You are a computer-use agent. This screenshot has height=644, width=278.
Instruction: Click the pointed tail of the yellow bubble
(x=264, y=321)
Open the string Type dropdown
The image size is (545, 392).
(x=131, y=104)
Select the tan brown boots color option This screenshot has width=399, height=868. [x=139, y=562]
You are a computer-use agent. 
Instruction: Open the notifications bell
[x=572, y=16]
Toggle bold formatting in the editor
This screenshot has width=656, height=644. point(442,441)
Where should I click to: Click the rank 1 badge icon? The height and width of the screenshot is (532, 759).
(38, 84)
--
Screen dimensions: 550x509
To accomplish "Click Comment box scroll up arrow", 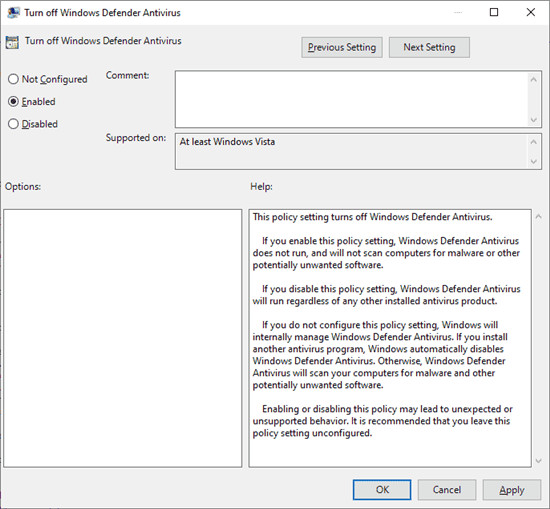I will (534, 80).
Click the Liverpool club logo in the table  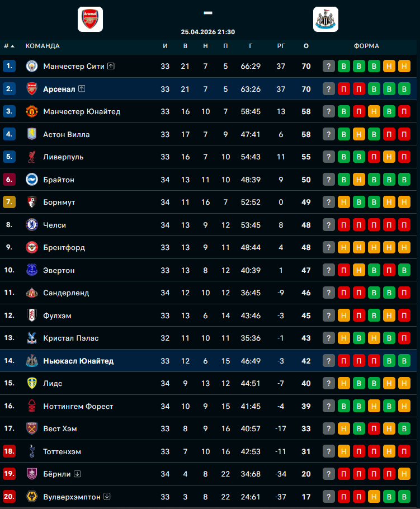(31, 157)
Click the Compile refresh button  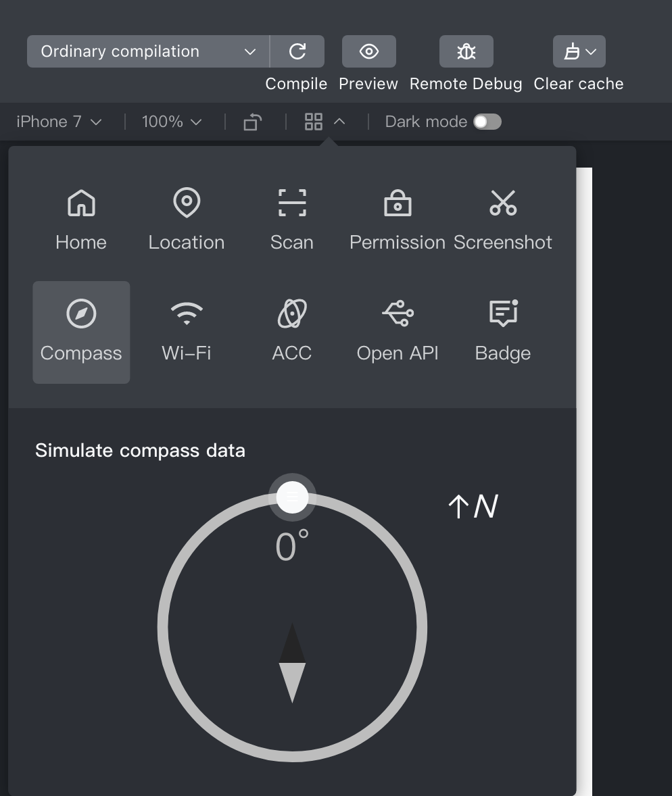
* * *
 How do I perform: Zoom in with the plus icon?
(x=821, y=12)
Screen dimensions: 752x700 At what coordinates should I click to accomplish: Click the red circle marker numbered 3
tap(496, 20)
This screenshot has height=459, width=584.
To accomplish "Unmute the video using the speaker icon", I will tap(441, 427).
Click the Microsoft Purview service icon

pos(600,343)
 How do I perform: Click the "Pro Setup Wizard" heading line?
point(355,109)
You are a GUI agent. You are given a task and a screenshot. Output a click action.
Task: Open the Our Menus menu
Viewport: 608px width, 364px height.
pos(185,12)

_Description of the task_. Lines from the records above that hold "computer" are the ones to list.

_Result of this exercise_.
You are a computer-use agent. This screenshot has height=644, width=278.
You are a computer-use agent. 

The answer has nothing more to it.